Société Examens de la vue: les ophtalmologues marquent un point

BRUXELLES Le conflit n'est pas récent, loin s'en faut. Mais il a connu, voici quelques jours, un tournant important. En cause: les examens de la vue pratiqués chez les opticiens, afin de déterminer le degré de déficience visuelle du client, et ainsi adapter la correction optique (lunettes ou lentilles de contact). Une pratique largement répandue, pour ne pas dire généralisée, qui irrite au plus haut point les ophtalmologues. Ceux-ci, médecins spécialistes, considèrent en effet que les opticiens exercent ainsi illégalement l'art de guérir. En tous cas en ce qui concerne la pose d'un diagnostic, un acte qui nécessite un solide bagage médical.
En mars 1996, à la suite d'une plainte déposée par l'Union professionnelle belge des médecins spécialistes en ophtalmologie et en chirurgie oculaire à l'encontre de la société Vision Express, le tribunal de première instance de Bruxelles, emmêlé dans nos contradictions législatives nationales, avait demandé à la Cour européenne de Justice un éclairage indépendant.
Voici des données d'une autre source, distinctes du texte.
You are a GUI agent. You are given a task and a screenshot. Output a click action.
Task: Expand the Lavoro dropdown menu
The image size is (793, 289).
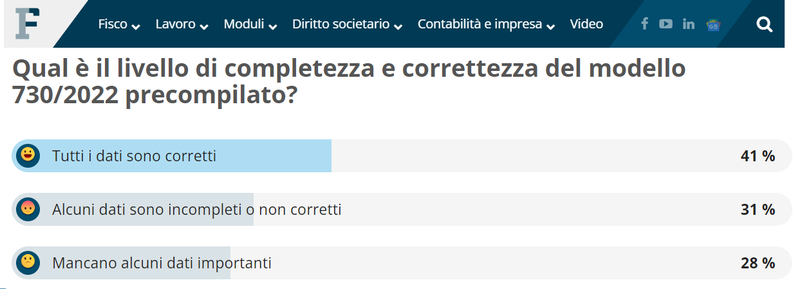(182, 25)
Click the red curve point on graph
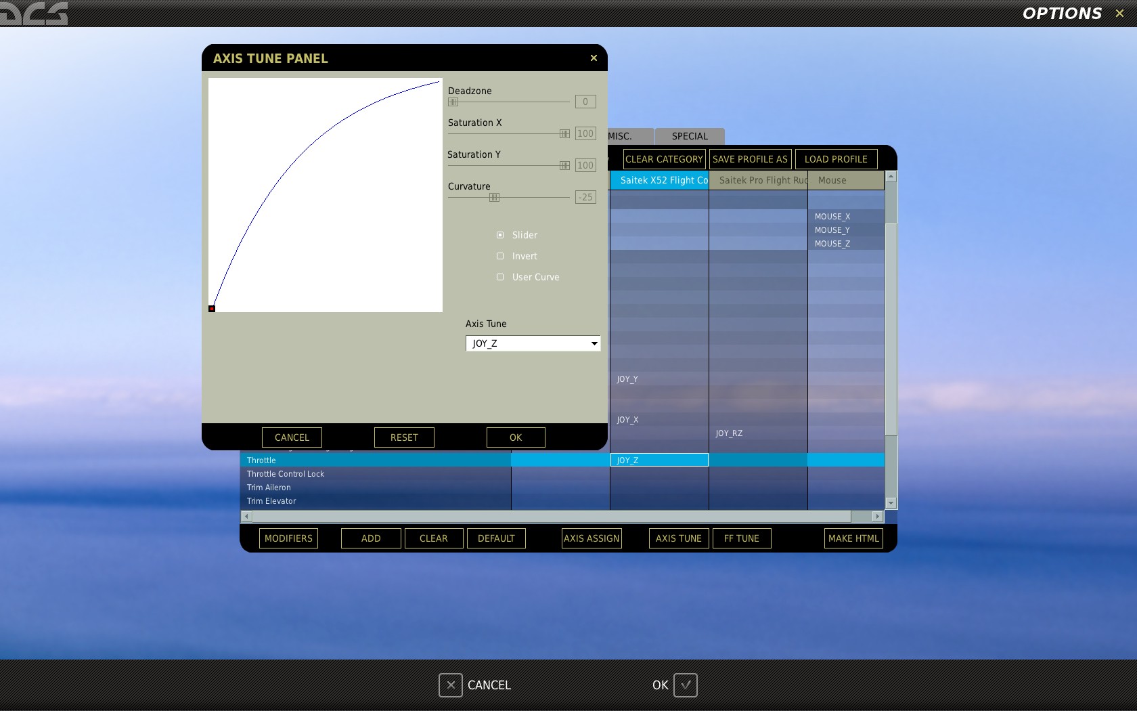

Celle-ci vient de rendre son avis; et il est favorable aux ophtalmologues. La Cour considère en effet que les juridictions nationales sont compétentes pour décider si les opticiens sont ou non autorisés à réaliser des examens de la vue; sachant que la législation de notre pays réserve cette prérogative aux seuls ophtalmologues. Les opticiens belges, arguant du fait que leurs confrères étrangers pouvaient pratiquer sans problèmes ces tests, estimaient qu'une interdiction limitée à la Belgique constituait une violation du droit européen. Il n'en est donc rien.
Entre-temps, en janvier 1999, le parquet général avait requis, devant le Cour d'appel de Bruxelles, la condamnation de Vision Express. Et pour ajouter à la clarté de l'affaire, la Cour de cassation a donné raison, à plusieurs reprises, aux ophtalmologues. Par contre, le conseil d'Etat et l'Inami pencheraient plutôt du côté des opticiens.
On indiquait, hier, dans l'entourage de Magda Aelvoet, ministre de la Santé publique, que `le dossier est sur la table´, afin qu'il y sera mis bon ordre une fois pour toutes. Il est plus que temps.